Task brief:
The expected output is the data itself, duplicated in full.

Provided data:
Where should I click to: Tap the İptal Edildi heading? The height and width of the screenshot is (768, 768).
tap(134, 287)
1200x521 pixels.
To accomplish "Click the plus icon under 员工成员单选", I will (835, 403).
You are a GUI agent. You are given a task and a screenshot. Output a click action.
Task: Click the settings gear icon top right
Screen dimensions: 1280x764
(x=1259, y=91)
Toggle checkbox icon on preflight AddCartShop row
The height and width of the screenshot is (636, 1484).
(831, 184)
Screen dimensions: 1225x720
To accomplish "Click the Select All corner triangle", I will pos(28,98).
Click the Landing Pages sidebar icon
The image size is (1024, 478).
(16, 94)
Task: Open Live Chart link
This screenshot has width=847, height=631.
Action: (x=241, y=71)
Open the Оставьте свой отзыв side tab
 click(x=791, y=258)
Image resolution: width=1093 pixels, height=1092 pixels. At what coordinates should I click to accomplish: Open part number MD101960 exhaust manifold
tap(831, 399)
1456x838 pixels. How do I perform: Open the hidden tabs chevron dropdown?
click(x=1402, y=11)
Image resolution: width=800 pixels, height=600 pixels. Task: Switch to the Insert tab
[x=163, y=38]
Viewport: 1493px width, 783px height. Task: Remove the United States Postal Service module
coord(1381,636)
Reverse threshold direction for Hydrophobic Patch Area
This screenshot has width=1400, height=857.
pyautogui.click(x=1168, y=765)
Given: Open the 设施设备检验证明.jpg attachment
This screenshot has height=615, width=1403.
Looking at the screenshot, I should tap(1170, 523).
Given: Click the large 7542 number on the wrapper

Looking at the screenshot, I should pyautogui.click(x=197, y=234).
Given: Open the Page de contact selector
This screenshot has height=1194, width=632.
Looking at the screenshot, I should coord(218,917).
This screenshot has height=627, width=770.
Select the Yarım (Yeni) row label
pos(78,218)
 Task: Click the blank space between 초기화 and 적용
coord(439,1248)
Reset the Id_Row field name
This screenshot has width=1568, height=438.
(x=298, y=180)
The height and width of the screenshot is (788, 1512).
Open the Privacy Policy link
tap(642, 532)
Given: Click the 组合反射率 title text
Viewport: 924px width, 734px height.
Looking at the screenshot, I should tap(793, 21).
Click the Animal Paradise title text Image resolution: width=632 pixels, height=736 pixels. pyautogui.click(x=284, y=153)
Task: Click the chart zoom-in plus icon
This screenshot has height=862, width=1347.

Result:
Where should I click to: Tap the İptal Edildi heading? The height and width of the screenshot is (768, 768).
tap(134, 287)
1200x521 pixels.
To accomplish "Click the plus icon under 员工成员单选", I will (835, 403).
You are a GUI agent. You are given a task and a screenshot. Output a click action.
Task: Click the settings gear icon top right
Screen dimensions: 1280x764
(x=1259, y=91)
Toggle checkbox icon on preflight AddCartShop row
The height and width of the screenshot is (636, 1484).
(831, 184)
Screen dimensions: 1225x720
To accomplish "Click the Select All corner triangle", I will pos(28,98).
Click the Landing Pages sidebar icon
The image size is (1024, 478).
(16, 94)
Task: Open Live Chart link
This screenshot has width=847, height=631.
Action: (x=241, y=71)
Open the Оставьте свой отзыв side tab
 click(x=791, y=258)
Image resolution: width=1093 pixels, height=1092 pixels. At what coordinates should I click to accomplish: Open part number MD101960 exhaust manifold
tap(831, 399)
1456x838 pixels. How do I perform: Open the hidden tabs chevron dropdown?
click(x=1402, y=11)
Image resolution: width=800 pixels, height=600 pixels. Task: Switch to the Insert tab
[x=163, y=38]
Viewport: 1493px width, 783px height. Task: Remove the United States Postal Service module
coord(1381,636)
Reverse threshold direction for Hydrophobic Patch Area
This screenshot has width=1400, height=857.
pyautogui.click(x=1168, y=765)
Given: Open the 设施设备检验证明.jpg attachment
This screenshot has height=615, width=1403.
Looking at the screenshot, I should tap(1170, 523).
Given: Click the large 7542 number on the wrapper

Looking at the screenshot, I should pyautogui.click(x=197, y=234).
Given: Open the Page de contact selector
This screenshot has height=1194, width=632.
Looking at the screenshot, I should coord(218,917).
This screenshot has height=627, width=770.
Select the Yarım (Yeni) row label
pos(78,218)
 Task: Click the blank space between 초기화 and 적용
coord(439,1248)
Reset the Id_Row field name
This screenshot has width=1568, height=438.
(x=298, y=180)
The height and width of the screenshot is (788, 1512).
Open the Privacy Policy link
tap(642, 532)
Given: Click the 组合反射率 title text
Viewport: 924px width, 734px height.
Looking at the screenshot, I should tap(793, 21).
Click the Animal Paradise title text Image resolution: width=632 pixels, height=736 pixels. pyautogui.click(x=284, y=153)
Task: Click the chart zoom-in plus icon
This screenshot has height=862, width=1347.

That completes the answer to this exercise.